I arrived at the Memorial School to find a few hundred people in the cafeteria. The firemen had hung their socks and gloves all over my stove; the floor was very wet. This is when I learned about the flood conditions all over town. The first thing I did was open cans of soup; the Police and Firemen were cold, wet & hungry.
Joanne Fallon, my right arm gal, came to help. She lives right across the street. They had just purchased a new car; the Army picked it up with a front-end loader and dumped it in a neighbor's yard.
For the next ten days we kept the kitchen open. Here are some of my memory highlights:
1) The Rabbi and family were here. All the kosher food we had was tuna & eggs and a few tomatoes.
2) The diabetic group had to be fed on time and needed O.J. All we had was a 1/2-gallon.
3) The janitors were a great help; they pitched in to serve breakfast. John Condito was especially helpful.
4) I usually served 250 meals for school lunch. I was serving 700-800 meals 3 times a day.
5) Some large food store in Hingham had lost its freezers and sent us all kinds of breakfast stuff. We started serving breakfast at 7:00AM. One morning at 9:30 I had a request for blueberry waffles and sausage. Needless to say they were lucky to get a bowl of Corn Flakes. We also had mothers banging on our metal curtain at 6:30 in the morning saying their kids were up and wanted to eat.
6) My shoes fell apart from being wet for 4 days. I put elastics on them to hold the sole on.
7) The CB groups that had 4 wheel drive vehicles were a big help. They went to the Jacobs & High School to get paper goods and the chicken that was thawing for the school lunch menus.
8) Joanne and I worked 36 hours strait for the first 2 days. We went home got 6-7 hours sleep and went back to work. I don't remember what went first my voice or my legs. Thank heaven Dicky & David came by and practically carried me home.
9) I put fruit out in individual cups so people could have a snack day or night. People were sleeping in every room and on the corridor floors. The padding had been taken off the gym walls and used to mattresses.
10) I had brought a deck of cards for the people to use and pass around. I never saw them again.

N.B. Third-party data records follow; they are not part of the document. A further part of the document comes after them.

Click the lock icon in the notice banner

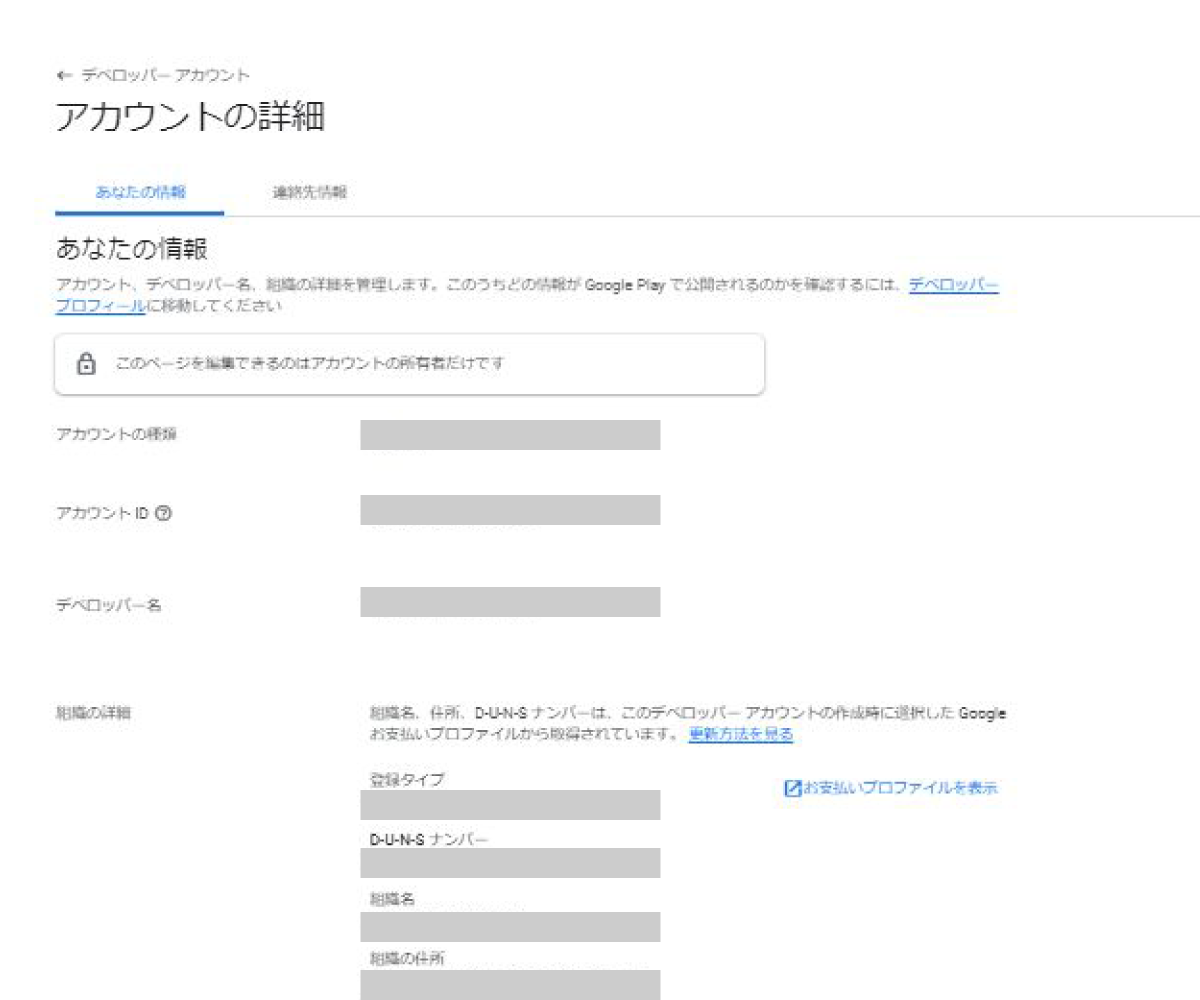tap(86, 365)
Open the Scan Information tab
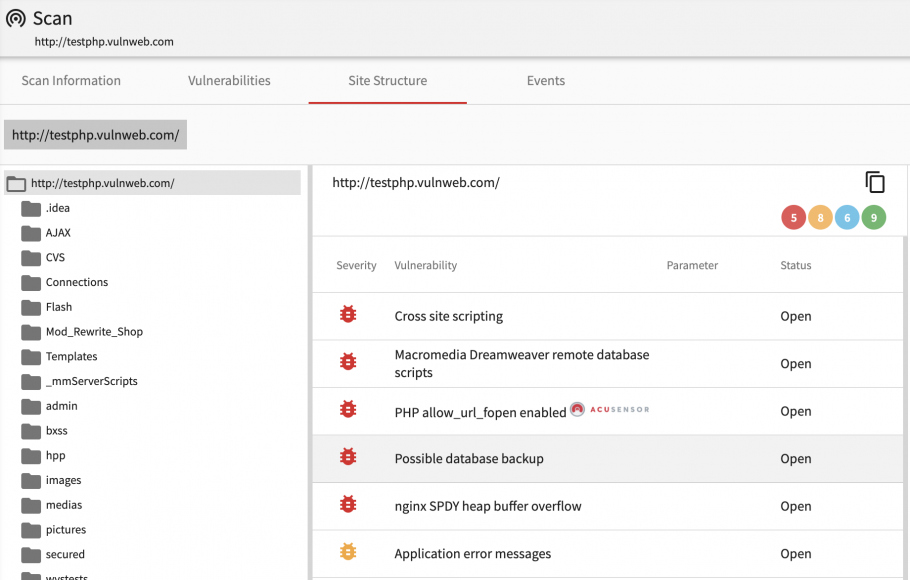 pyautogui.click(x=71, y=81)
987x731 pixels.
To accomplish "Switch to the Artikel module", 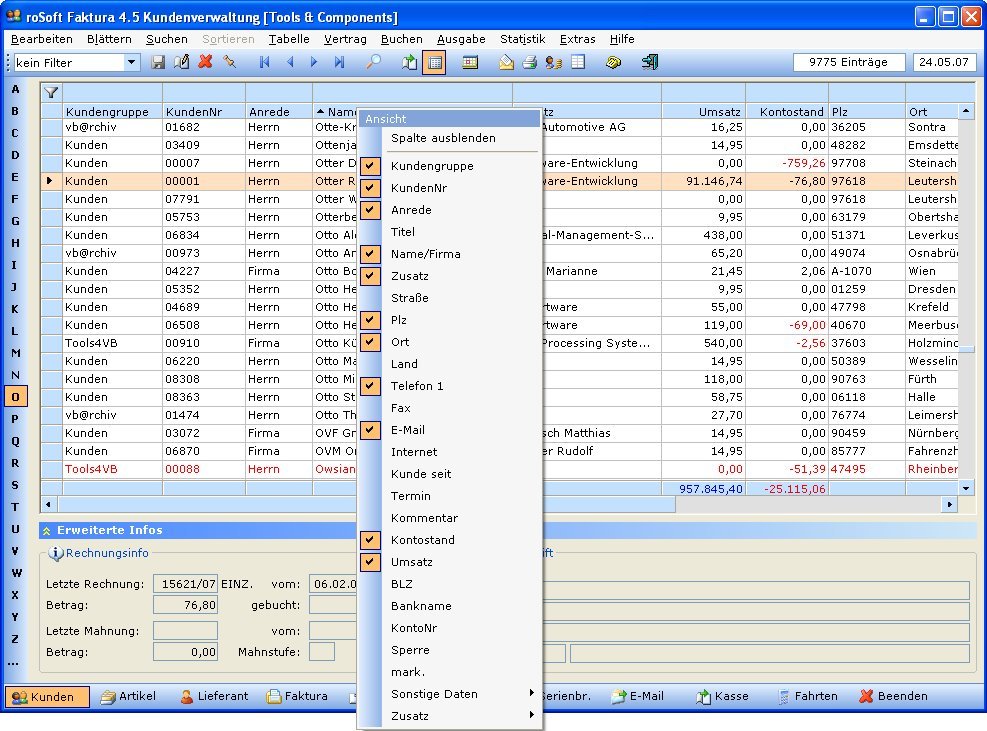I will coord(128,696).
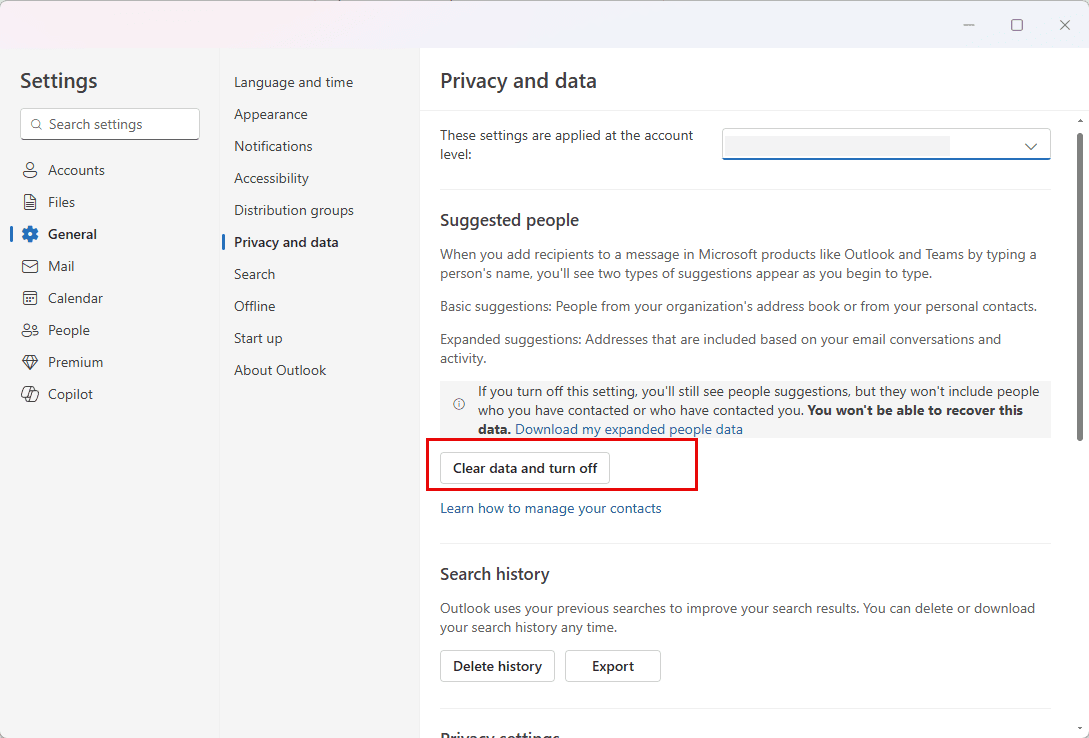Viewport: 1089px width, 738px height.
Task: Export the search history
Action: coord(612,666)
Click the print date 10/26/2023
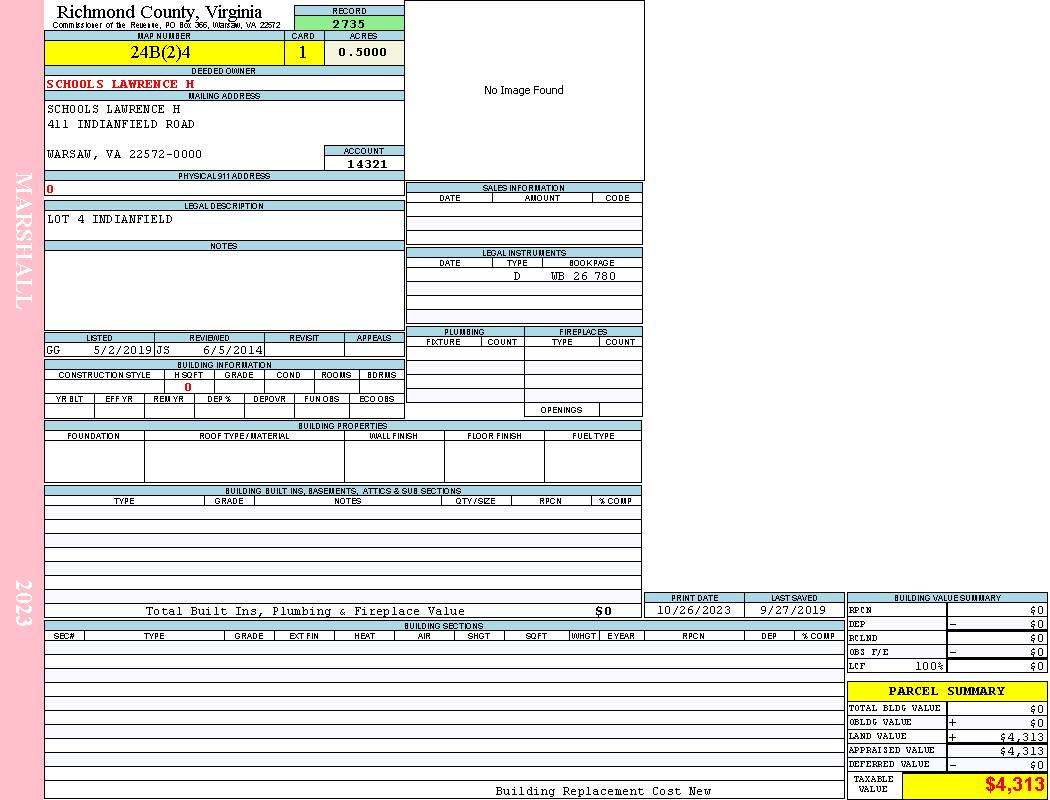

11) Cases of food were coming in to be passed on to the refuges. They were stored in the wood shop. Dog & cat food was given to the Animal Rescue League.
12) We had some people from the Weymouth Air Base stationed in the building.
13) We heard that 2 women on the third floor were in "business"!
14) The rumor that measles was around was false.
15) The Sahara Bread Co. sent us a gazillon packages of their bread. It was a staple for days. It puffed up real nice on top of the stove.
16) By day 5 some people were leaving, by day 10 all were gone. The families that were staying in the Hingham Motel sent the children to school for breakfast.
At home David had plans to get Nana (Ruth Miller). He was going to bundle her up well and put her in our canoe and tow her to our house from K Street, so she would be warm. We had the gas heater in the cellar. Just as he was about to leave, a friend of his with a 4-wheel drive came by; they went to Nanas rescue.
Lobsters had come in the high floods, so David and Ken took a walk and picked them out of the hedges. We had a little camper in the back yard. It had a gas stove so we did all the cooking out there (I had an electric stove).
Rick and Pat came to tell us they were getting married. The National Guard had to check Rick's driver's license to let him come into Hull.
Dick was working at the Memorial School 12 hours on and 12 hours off.
The only part of the disaster that I saw was the snow and on one tide the ocean came across the bayside field and a short way down M Street.